Essential contribution of thrombocytes to the occurrence of catecholamine-induced cardiac necroses.

The role of thrombocytes in the production of isoproterenol-induced cardiac necrosis was investigated in rats rendered thrombocytopenic (A) as well as in rats treated with a prostacyclin analogue (B). According to quantitative morphometric evaluation the area of necrotic tissue amounted to about 1% 9 h following administration of isoproterenol (40 mg/kg). In both groups of treated animals the number and area of necroses were strongly reduced (to 23% group A, to 34% group B, P less than or equal to 0.1 for both groups). In contrast, the reduction of myocardial adenine nucleotide levels induced by isoproterenol was the same (5.06 to 3.57 and 3.60 microM/g wet wt, respectively) in thrombocytopenic and non-thrombocytopenic rats.

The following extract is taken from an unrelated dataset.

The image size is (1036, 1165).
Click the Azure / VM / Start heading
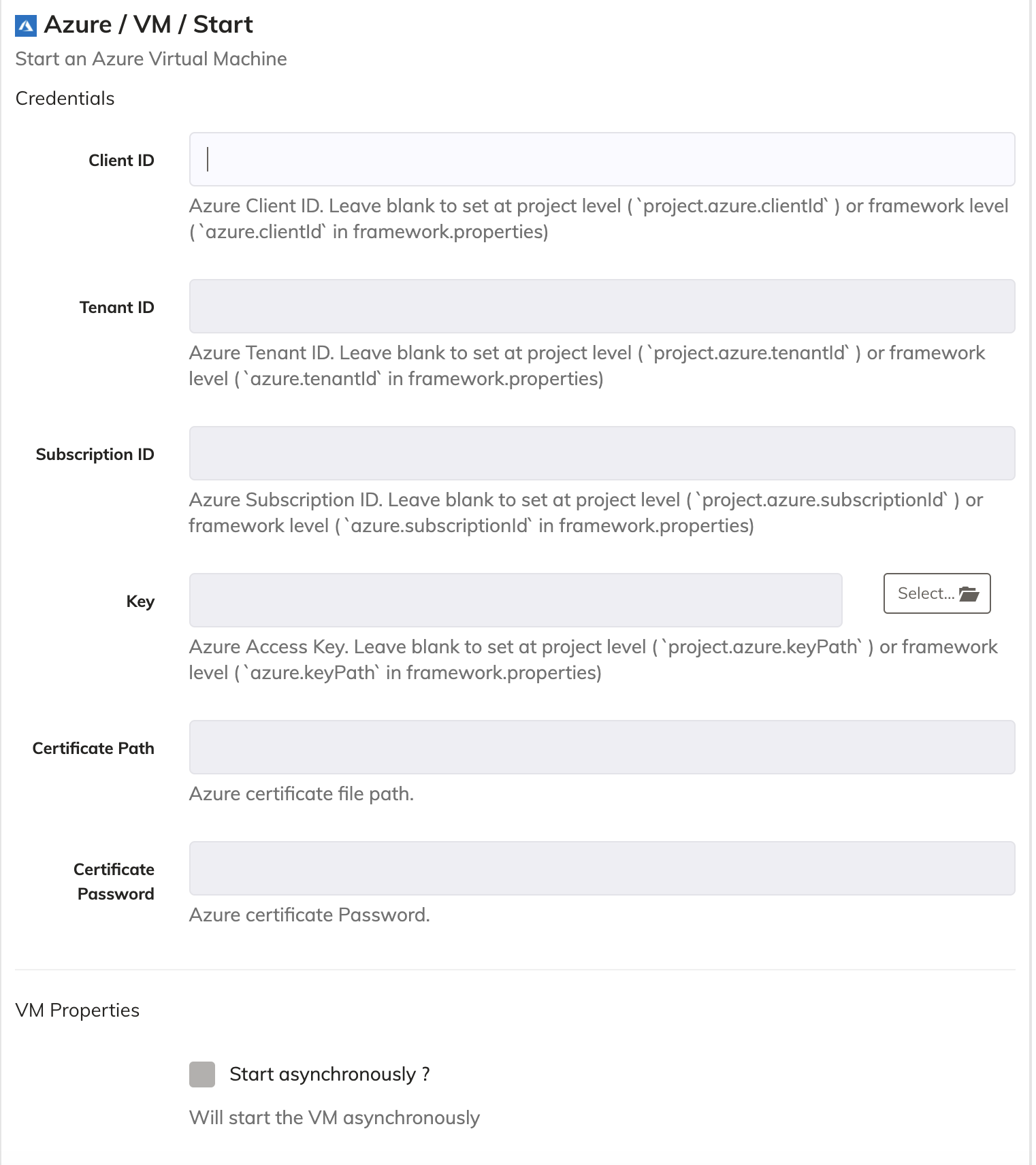(x=148, y=24)
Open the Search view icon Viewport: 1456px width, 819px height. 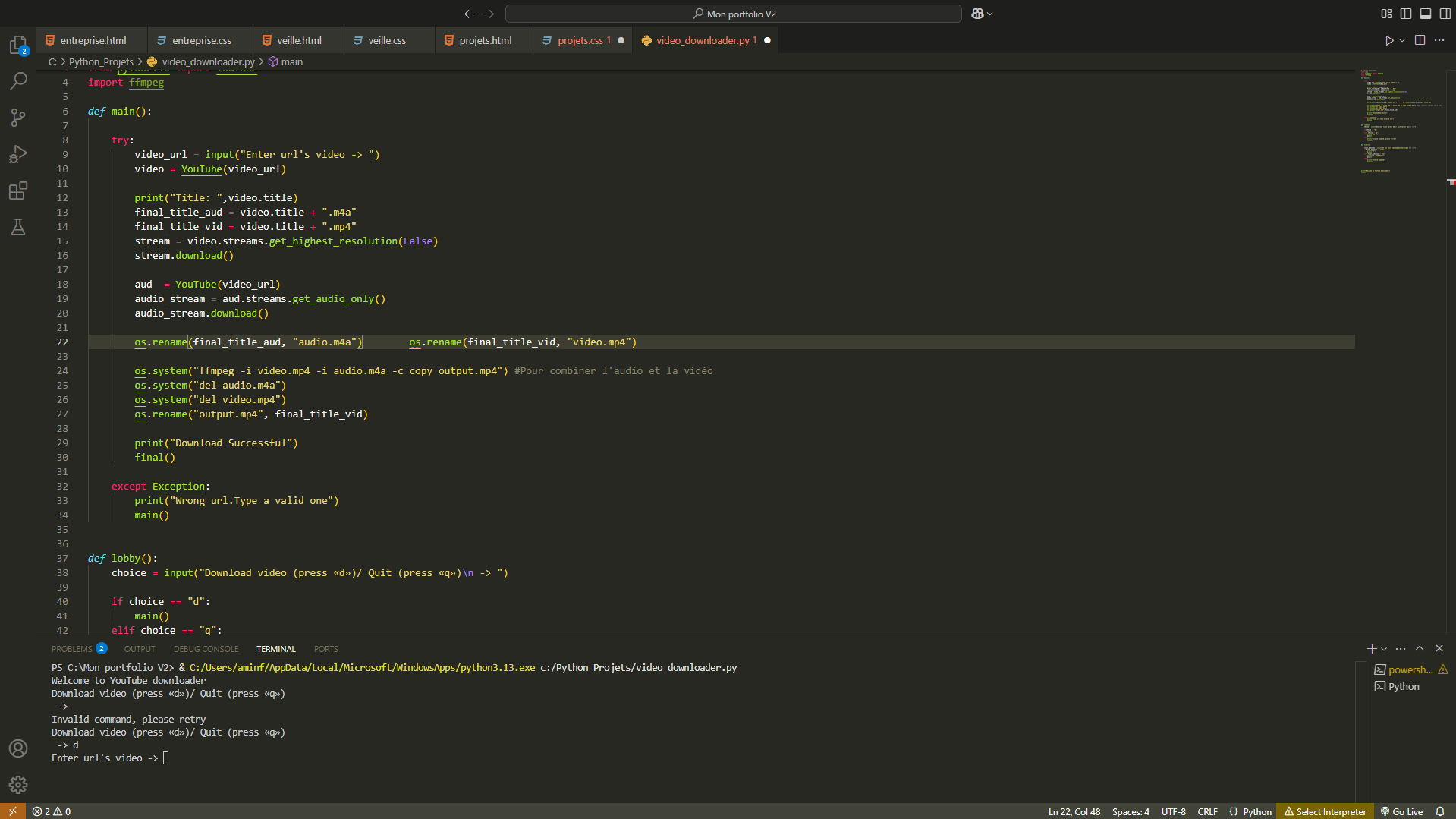point(18,81)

Quantitative comparison of the fraction of necrotic tissue and of the fraction of lost nucleotides suggests that non-necrotic rather than necrotic tissue predominantly contributes to the reduction of nucleotides. The dependence of cardiac necrosis production on the presence or normal aggregability of platelets points out at platelet-dependent microvascular alterations as a main cause of isoproterenol-induced cardiac necroses.